> _Instruksi Kerja_:
A. Sunting bagian kutipan dokumen yang dimulai pada kata-kata "Selanjutnya, secara khusus" dan berakhir setelah "SAW sendiri.". Tuliskan kembali bagian itu dengan mengganti "Shafar" menjadi "Safar".
B. Tentukan apakah setiap pernyataan berikut sesuai dengan kutipan dokumen. Jawab ya atau tidak, lalu sertakan kata-kata penentu dari kutipan dokumen. (i) Orang yang belum mampu menikah dianjurkan memperbanyak puasa. (ii) Pernikahan dalam Islam ditetapkan sebagai penyempurna agama. (iii) Islam menganjurkan pernikahan dilakukan pada bulan Ramadan.
C. Menurut kutipan dokumen, apa dasar anjuran melangsungkan pernikahan pada bulan Syawwal atau Shafar?

> _Kutipan Dokumen_:
────────
Rasulullah
SAW dalam beberapa hadits-hadits beliau menegaskan bahwasanya menikah itu
adalah bagian dari sunnahnya yang seyogyanya mesti dilaksanakan secepatnya bagi
pemuda yang sudah merasa mampu untuk menanggung biaya-biya nikah. Namun bagi
yang belum mampu agar senantiasa menahan diri dengan cara memperbanyak
berpuasa.
Ketahuilah bahwa pernikahan dalam Islam merupakan salah satu bentuk
ibadah dan ditetapkan sebagai penyempurna agama. Hal ini sangat masyhur bagi kalangan pemuda pada umumnya dan terlebih santri yang dimana alasan ini dijadikan olehnya kepada orang tua agar segera diizinkan menikah.
Selanjutnya, secara khusus agama Islam menganjurkan agar pernikahan
sebaiknya dilakukan apda bulan Syawwal atau Shafar. Hal tersebut berdasarkan
sunnah fi’liyyah (perilaku) yang diteladankan oleh Rasulullah
SAW sendiri.
────────
> _Data yang Disediakan_:
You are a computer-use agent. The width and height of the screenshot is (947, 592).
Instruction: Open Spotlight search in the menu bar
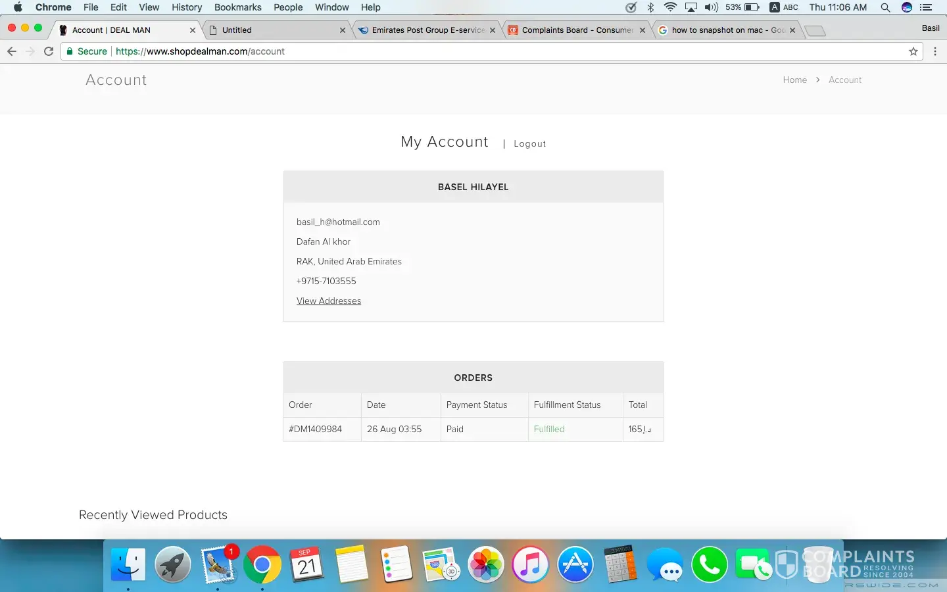pyautogui.click(x=885, y=7)
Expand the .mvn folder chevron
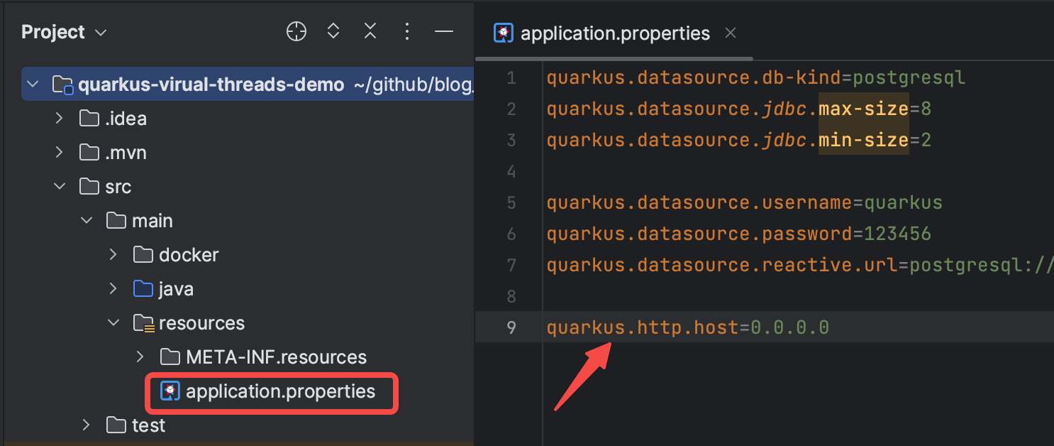1054x446 pixels. [x=59, y=152]
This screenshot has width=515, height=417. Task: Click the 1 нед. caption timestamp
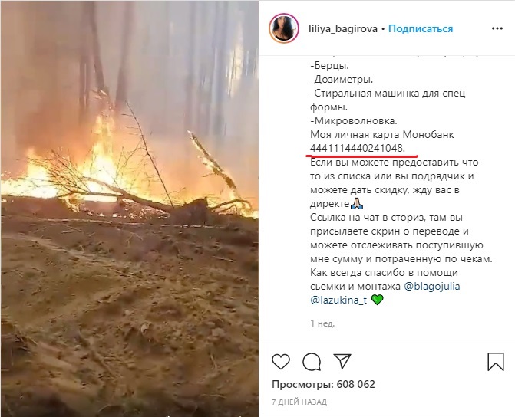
────────
> _Jawaban Tiap Tugas_:
A.
Selanjutnya, secara khusus agama Islam menganjurkan agar pernikahan
sebaiknya dilakukan apda bulan Syawwal atau Safar. Hal tersebut berdasarkan
sunnah fi’liyyah (perilaku) yang diteladankan oleh Rasulullah
SAW sendiri.

B. (i) Ya: "menahan diri dengan cara memperbanyak berpuasa". (ii) Ya: "ditetapkan sebagai penyempurna agama". (iii) Tidak: "bulan Syawwal atau Shafar".

C. Sunnah fi’liyyah (perilaku) yang diteladankan oleh Rasulullah SAW sendiri.